Il caso della “Messa di mezzanotte” è emblematico ed il fatto stesso di essere qui a discuterne la dice lunga di quanto, anche noi, siamo dentro le contraddizioni farisaiche. Infatti, questa è una chiara tradizione umana. Infatti, se andassimo a rivederla, seppur per sommi capi, scopriremmo come una tradizione tipica dei cristiani di Roma sia diventata una tradizione universale. Questo procedimento non è in sé e per sé un problema, benché si potrebbe discutere su questa “romanizzazione” della Chiesa. Il problema sorge quando questa, come innumerevoli altre tradizioni, viene assunta come immutabile; quando per modificarla, o abbandonarla, se ne fa una questione di fede. Purtroppo è questo meccanismo psicologico e spirituale, che blocca ed appesantisce la Chiesa nella sua missione di annunciare il Vangelo.
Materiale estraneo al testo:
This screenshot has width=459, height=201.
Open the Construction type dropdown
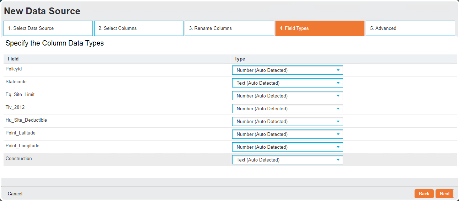(287, 160)
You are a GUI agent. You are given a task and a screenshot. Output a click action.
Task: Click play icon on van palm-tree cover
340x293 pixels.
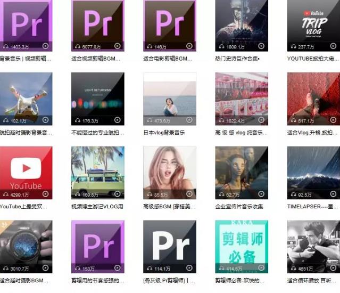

Papa Francesco ha intuito molto bene questa perversione della Fede ed ha insistito molto nei primi anni del suo pontificato, per aiutarci a scardinarlo. Probabilmente si è un po’ rassegnato e non ne parla più molto, per non apparire noioso e ripetitivo. Di fatto, a parte qualche tentativo piuttosto superficiale e velleitario, perlomeno nella Diocesi di Milano siamo ben lontani dal cambiamento di mentalità sognato dal Papa. Ma questo cambiamento di mentalità passa esattamente dalla messa a fuoco di ciò che è l’essenziale della fede cristiana e ciò che sono le innumerevoli tradizioni, con le quali si è tentato di vivere la suddetta fede lungo la Storia.

Se non assumiamo la fatica di questo doloroso discernimento, i nostri Consigli pastorali continueranno a perdere tempo, per discutere su orari e numero delle Messe, piuttosto che garantire la processione di una sperduta Madonna sul cucuzzolo di una montagna. Mentre la massa dannata dei lontani viene abbandonata a sé stessa.
In realtà, il crogiolarci nelle innumerevoli obsolete tradizioni ci è molto comodo, perché permette di dire a noi stessi che, perlomeno, “continuiamo fondati sulla sana Tradizione cattolica” e non siamo in balia delle mutevoli mode della società umana. In realtà, invece, con questo espediente sfuggiamo abilmente al duro compito di collaborare nella costruzione del Regno di Dio. Come ben sappiamo, lo stesso cresce se agiamo nella Storia, animati da due principi molto semplici. Innanzitutto l’affermazione del primato assoluto del Padre, quale unico Signore della nostra vita. Pertanto solo a Lui ed al suo Vangelo riserviamo la nostra obbedienza incondizionata. Ogni altra autorità è legittima e degna di obbedienza nella misura in cui è sottoposta al suo Vangelo. Secondariamente, come conseguenza di questo primo principio, la radicale fraternità che lega tutti gli esseri umani, senza distinzioni di genere, di classe, di lingua, di nazionalità e quant’altro. Da qui l’impegno, come cristiani, nel rendere effettiva e concreta tale fraternità, lottando per rimuovere ogni preconcetto ed ogni ingiustizia che la vanifichi.

È evidente a tutti, che operare nel nostro quotidiano, guidati da queste prospettive, significa fare i conti ogni momento con la Croce, frutto delle strutture di peccato radicalmente contrarie a questi criteri.
Ecco allora che compito del cristiano, non è e non può essere, quello di salvaguardare le pietre e le pie devozioni del passato. Suo compito è impegnarsi in ogni presente storico animato dai due principi sopra citati, proteso nella costruzione di quel Regno, per il quale Gesù ha dato tutto sé stesso, fino a morire.